The last two weeks have seen a particularly rapid increase, surging from an average growth of 7.3% YoY mid-way through the month, to 8.1% during the final week.

The growth has been driven by the growing imbalance of supply and demand levels in the market; whilst supply fell -18% on May 2019, consumer demand rocketed 36%. This was reflected in the increased traffic to the Auto Trader marketplace, which saw a record 73 million cross platform visits last month, which far surpasses the previous record of 69.3 million in March of this year. It’s an increase of 39% on the same period in 2019 and 6% on April.

May also saw a record amount of time consumers spent on Auto Trader, spending an average of 11.4 million hours researching their next car, which is up 34% on 2019, 6% on April and 7% on the previous record of 10.9 million hours recorded in March. This surge in activity resulted in an 81% growth in leads being sent to retailers when compared with May 2019.

Average days to sell at lowest rate since September

Another testament to the underlying levels of demand in the market is the increased speed in which retailers are selling cars. Last month, it took an average of just 23 days for new stock to leave forecourts, which is 21% fewer than April (29), and 32% fewer than May 2019 (34). It marks the fastest speed of sale since September 2020 (23).
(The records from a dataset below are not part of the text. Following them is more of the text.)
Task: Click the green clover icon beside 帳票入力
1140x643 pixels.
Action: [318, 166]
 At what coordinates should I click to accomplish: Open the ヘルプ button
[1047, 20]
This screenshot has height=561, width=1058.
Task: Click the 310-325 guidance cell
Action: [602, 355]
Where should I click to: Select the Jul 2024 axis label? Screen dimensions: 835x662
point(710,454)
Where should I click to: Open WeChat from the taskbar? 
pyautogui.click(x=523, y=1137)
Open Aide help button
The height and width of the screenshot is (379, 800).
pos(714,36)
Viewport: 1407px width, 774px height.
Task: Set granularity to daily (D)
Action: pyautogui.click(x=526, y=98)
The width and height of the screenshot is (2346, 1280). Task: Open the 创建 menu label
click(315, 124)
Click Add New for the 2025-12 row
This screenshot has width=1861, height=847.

Retailer pricing strategies highlight market confidence

Auto Trader data showed fewer retailers are adjusting prices on fewer vehicles and on average, as many retailers are putting prices up as down. Last month an average of 2,205 retailers made daily price adjustments: 111 fewer than in April, and 366 fewer than in May 2021. What’s more, an average of 12,038 vehicles were repriced every day, which is 12% fewer than in April, and 27% fewer than in 2019. There’s been a notable acceleration in the number of retailers making positive price adjustments. In fact, of those retailers who made daily adjustments across their forecourts last month, 32% increased sticker prices, which is up on the 22% recorded in April, and the 15% in February.

As a result, during the middle of May, the direction of daily adjustments being made shifted positively, with retailers increasing their prices by an average of £31, and by the final week, by £41. In contrast, during the final two weeks of May 2019, retailers were dropping their prices by an average of -£325 and -£336 respectively.

Commenting on the results, Auto Trader’s director of data and insight, Richard Walker, said: “The significant acceleration in retail prices we’re seeing across the market is unprecedented and shows no signs of slowing. It is critical that retailers are reacting to the speed in which the market is moving, which means ensuring the whole forecourt is adjusted to market price, and not just new stock. On Auto Trader, we’re seeing a significant proportion of older advertised stock which is yet to be repriced to reflect the positive movement of the market, which is not only limiting potential margins, but also dragging down consumer-facing valuations which are based on all advertised vehicles on site.”

ICE prices heat up, but cools for premium EVs

The impact of these supply and demand dynamics are also present at a granular level, with average prices for both used petrol and diesel cars accelerating month-on-month. The average price of a petrol increased from 5.8% YoY in April to 6.5% (£12,489) in May, whilst their diesel counterparts increased from an already significant 9.2% YoY in April to a very robust 10.2% (£14,557) last month.

Used volume electric vehicles (EV) recorded a similar trajectory, with the rate of growth, rising from 8.2% YoY in April, to 10.3% (£21,067), which marked the first acceleration in growth since December. It was a different picture for premium EVs however, which saw like-for-like prices contract even further, from -4.0% YoY in April, to -8.7% (£43,525); a result of very strong levels of supply (220.2% YoY) in the market outperforming an otherwise very robust level of consumer demand (191.7% YoY).

Sue Robinson, NFDA Chief Executive, added: “Demand for used cars is buoyant and this is mirrored by the upward price trajectory we have been seeing for a few months. Retailers remain optimistic as consumer confidence improves and the economy continues to recover”.